I've experienced dual-booting with dual-boot and UEFI. Here's what I did:

  1. Disable Secure Boot from BIOS (Keep it disabled, as it prevents booting once installed)
  2. Install Ubuntu normally
  3. Open up a Terminal from the live CD and run:

    sudo apt-get install boot-repair
    sudo boot-repair
  4. Choose the recommended option and follow the instructions it gives you
  5. Reboot
  6. Your computer should boot straight into GRUB, with Ubuntu as the main option
  • Thanks but I expressly need SecureBoot (i.e. the checking of bootloader certificates based on BIOS keys).
    – patraulea
    Jun 28, 2013 at 12:49
  • 1
    There is a good chance that Ubuntu will work with secure boot, but that is not true on all computers.
    – Dillmo
    Jun 28, 2013 at 12:51
  • I'm trying to figure out why it's not working on this Tecra (missing keys, installer bug, bios doesn't suport anything besides windows, ...)
    – patraulea
    Jun 28, 2013 at 15:23
  • Did you run boot-repair?
    – Dillmo
    Jun 28, 2013 at 15:56
  • Dillmo: I did. It made the existing win8 install unbootable. Anyway, this is a test laptop, I can wipe and reinstall as many times as needed, and I loathe SecureBoot as much as everyone, but it's for work and I need to test something against it (secureboot that is). It just seems that the UEFI firmware on this Toshiba model doesn't like anything except windows.
    – patraulea
    Jun 28, 2013 at 19:10

You do not need Secure Boot to boot Windows. If you're insistent on keeping Secure Boot because you (or your employer) want its benefits, you can almost certainly get it working; but if you're insistent on this point because you think disabling Secure Boot will prevent you from booting Windows, you needn't worry. Thus, I recommend you disable Secure Boot. Even if you want to keep it enabled in the long run, disabling it in the short term is a useful diagnostic tool because it will help you zero in on the cause of your problem. Even if it doesn't seem to help at the moment, keep it disabled until you can successfully boot Linux, then try re-enabling it. If you disable it, find it doesn't help, and immediately re-enable it, a subsequent attempt that should have worked might fail because of Secure Boot and you'd be none the wiser.
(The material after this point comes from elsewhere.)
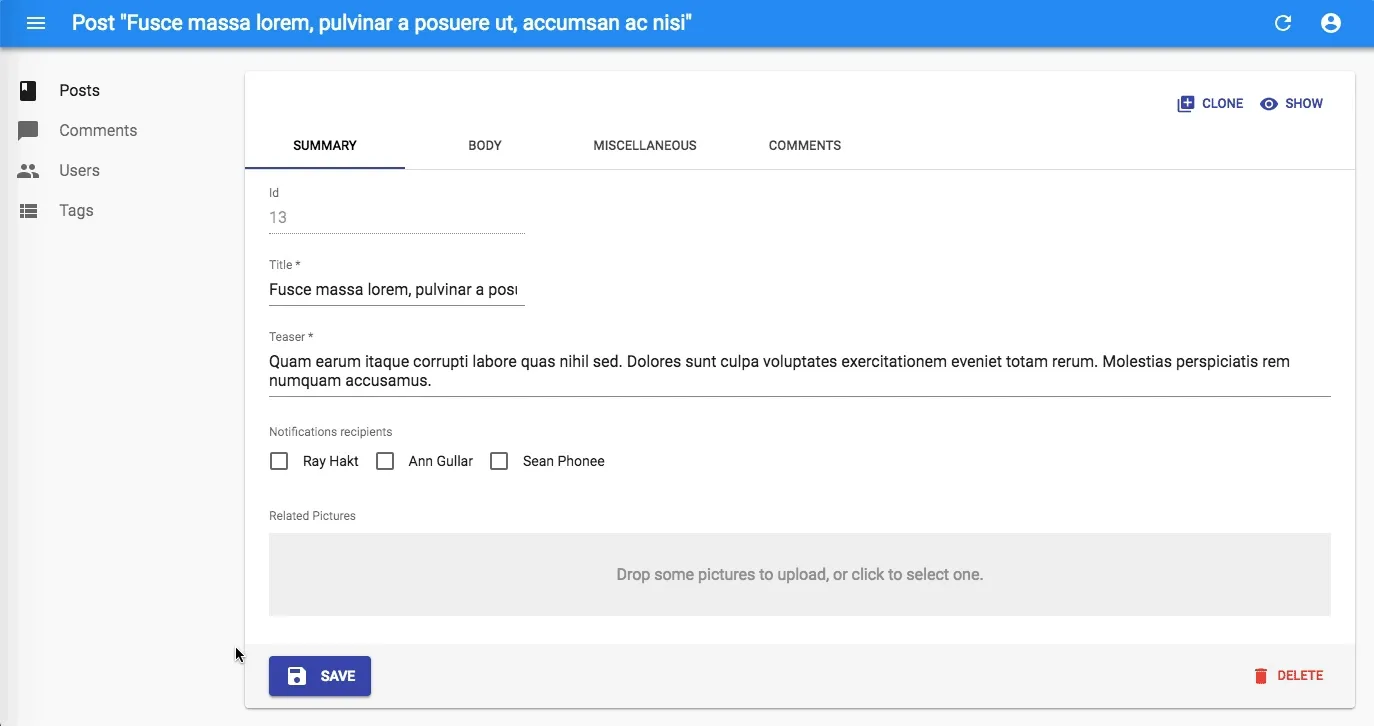Viewport: 1374px width, 726px height.
Task: Click the red Delete trash icon
Action: click(x=1260, y=676)
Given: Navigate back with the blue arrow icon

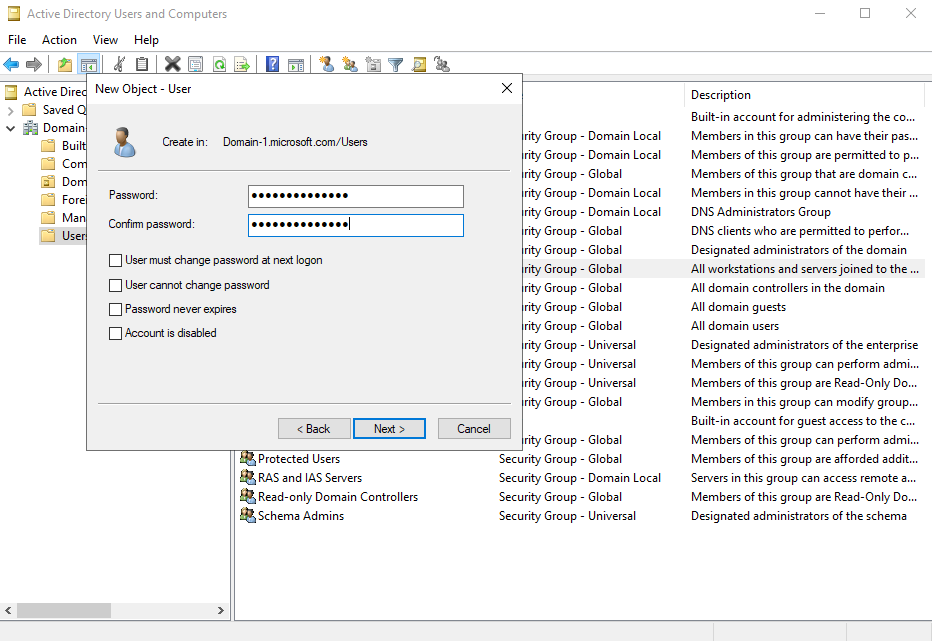Looking at the screenshot, I should pos(10,64).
If you can boot with Secure Boot disabled but not with it enabled, you'll need to replace Ubuntu's outdated shim 0.1 with either shim 0.2 or PreLoader. These tools are all described on my Web page on Secure Boot. You might also want to consult my rEFInd Secure Boot documentation, which is more focused on rEFInd but might still be useful even if you're not using rEFInd.

In brief, Linux Secure Boot solutions involve running a Secure Boot program (shim or PreLoader), which add a new type of Secure Boot authentication to the system. These programs then launch the "real" boot loader (typically GRUB, but you can launch rEFInd or some other boot manager or boot loader, too). The boot loader checks back with shim or PreLoader to verify the authenticity of the kernel (or can choose not to do so, depending on the software involved), thus providing a link in the chain of trust. The trouble is that getting this all installed and set up can be tricky, since the relevant cryptographic keys or binary hashes have to be stored somewhere -- in the shim binary or in NVRAM. If you go with a non-Ubuntu solution, you'll need to store at least one key or hash (Ubuntu's) in NVRAM, and getting it in there requires a bit of juggling, as described on my Web pages. This isn't all that hard to do, but it requires some user interaction; if it didn't, it would be too easy for malware to install itself in a similar manner.